* SOURCE MATERIAL:
::::::::

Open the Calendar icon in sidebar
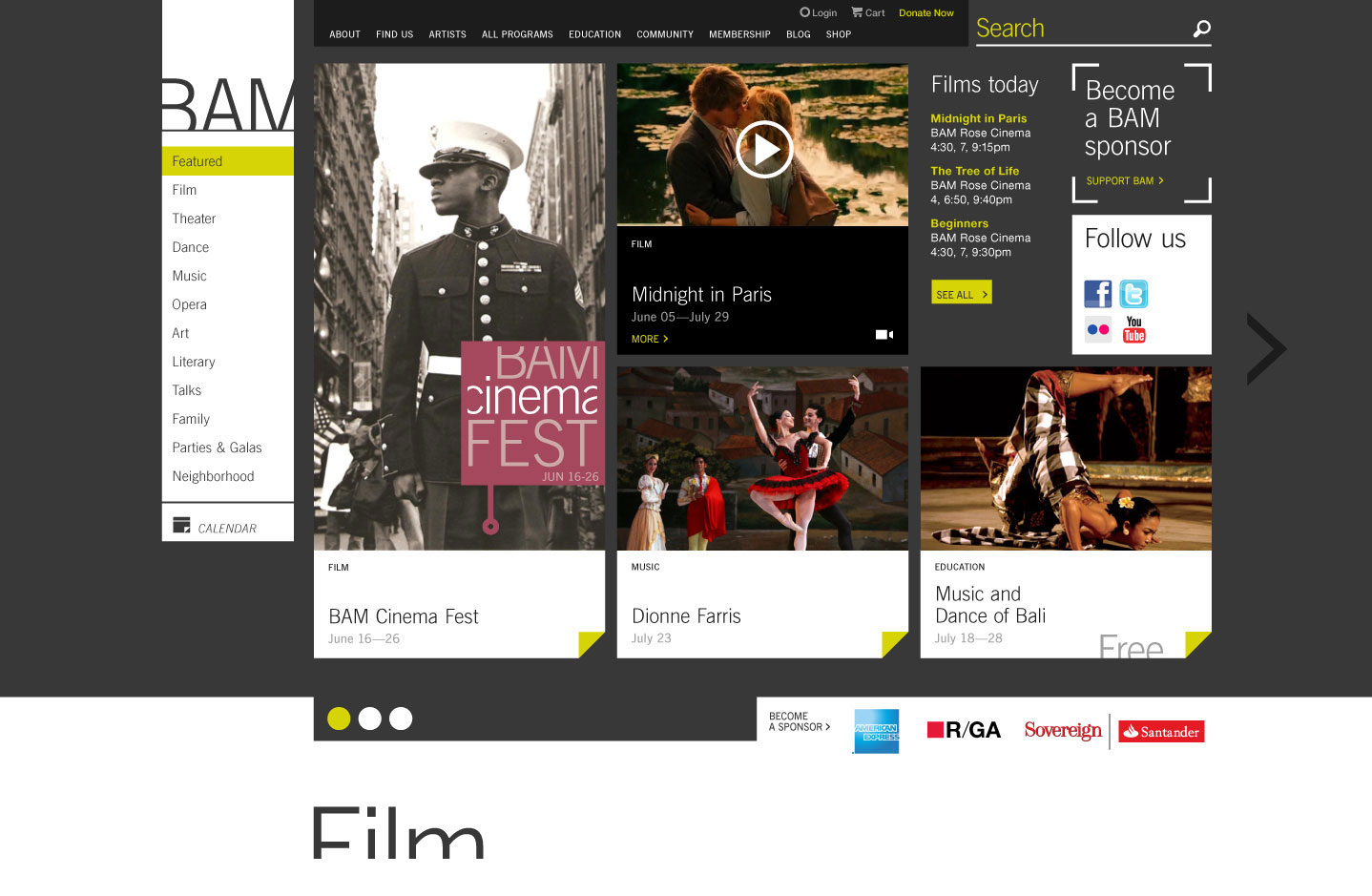This screenshot has height=896, width=1372. 181,526
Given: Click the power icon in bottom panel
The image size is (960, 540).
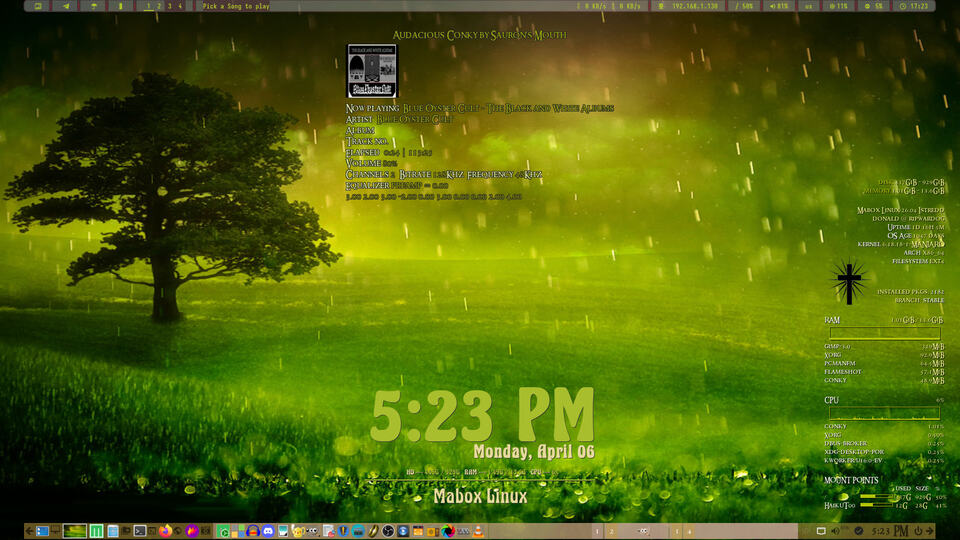Looking at the screenshot, I should click(x=917, y=531).
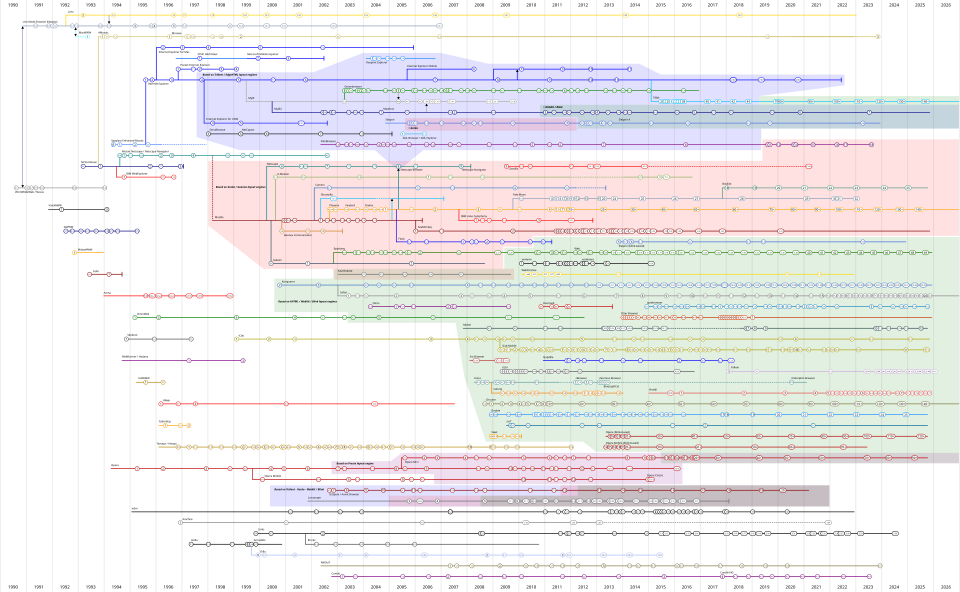Click the Konqueror label
Image resolution: width=960 pixels, height=592 pixels.
(x=287, y=281)
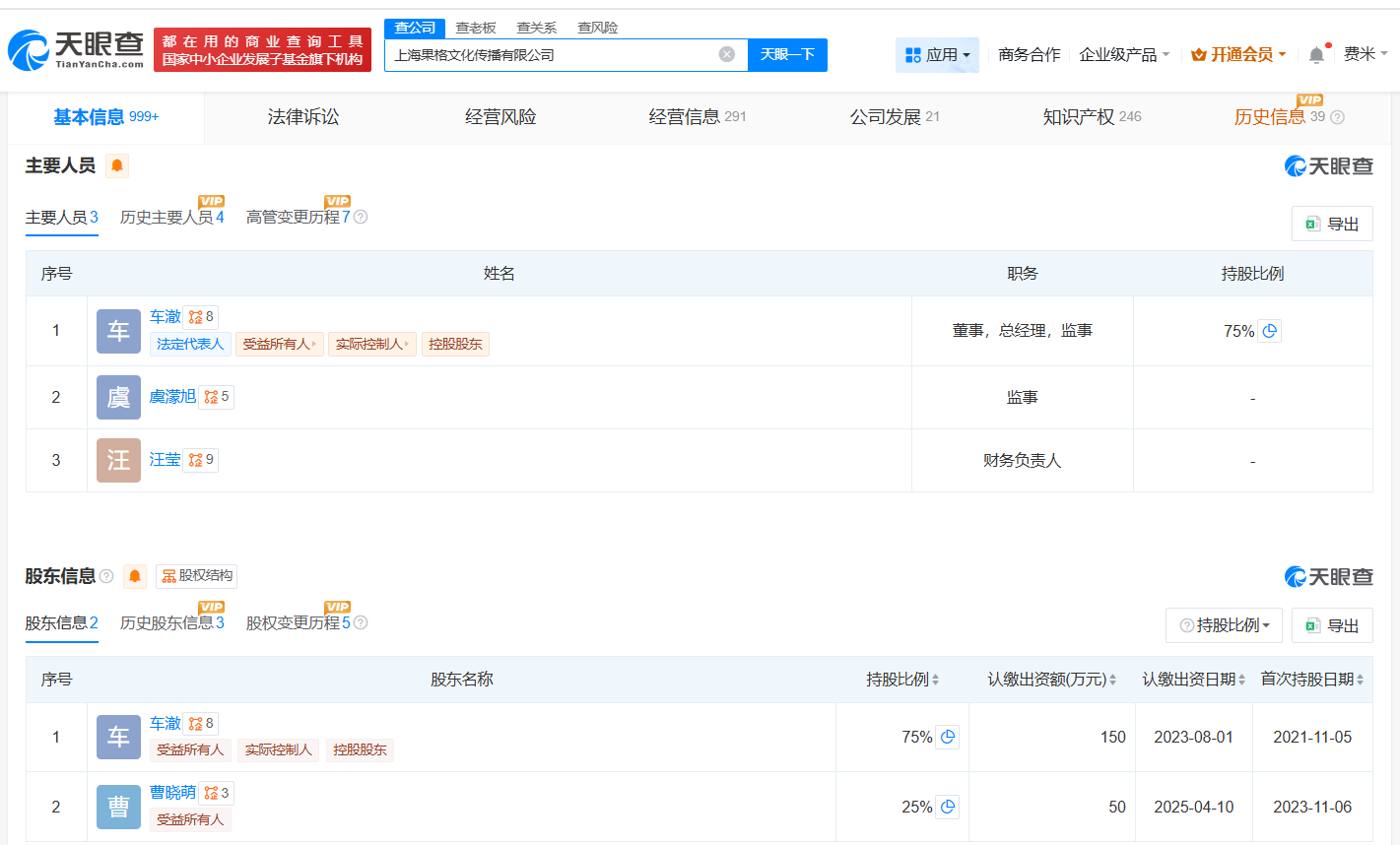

::::::::

* ACTIVITY: Verbatim repetition of the entries is required, excluding any pictures.

* EXERCISE RESPONSE:
Open the Calendar icon in sidebar
This screenshot has height=896, width=1372. 181,526
Given: Click the power icon in bottom panel
The image size is (960, 540).
Looking at the screenshot, I should click(x=917, y=531).
Click the Konqueror label
Image resolution: width=960 pixels, height=592 pixels.
(x=287, y=281)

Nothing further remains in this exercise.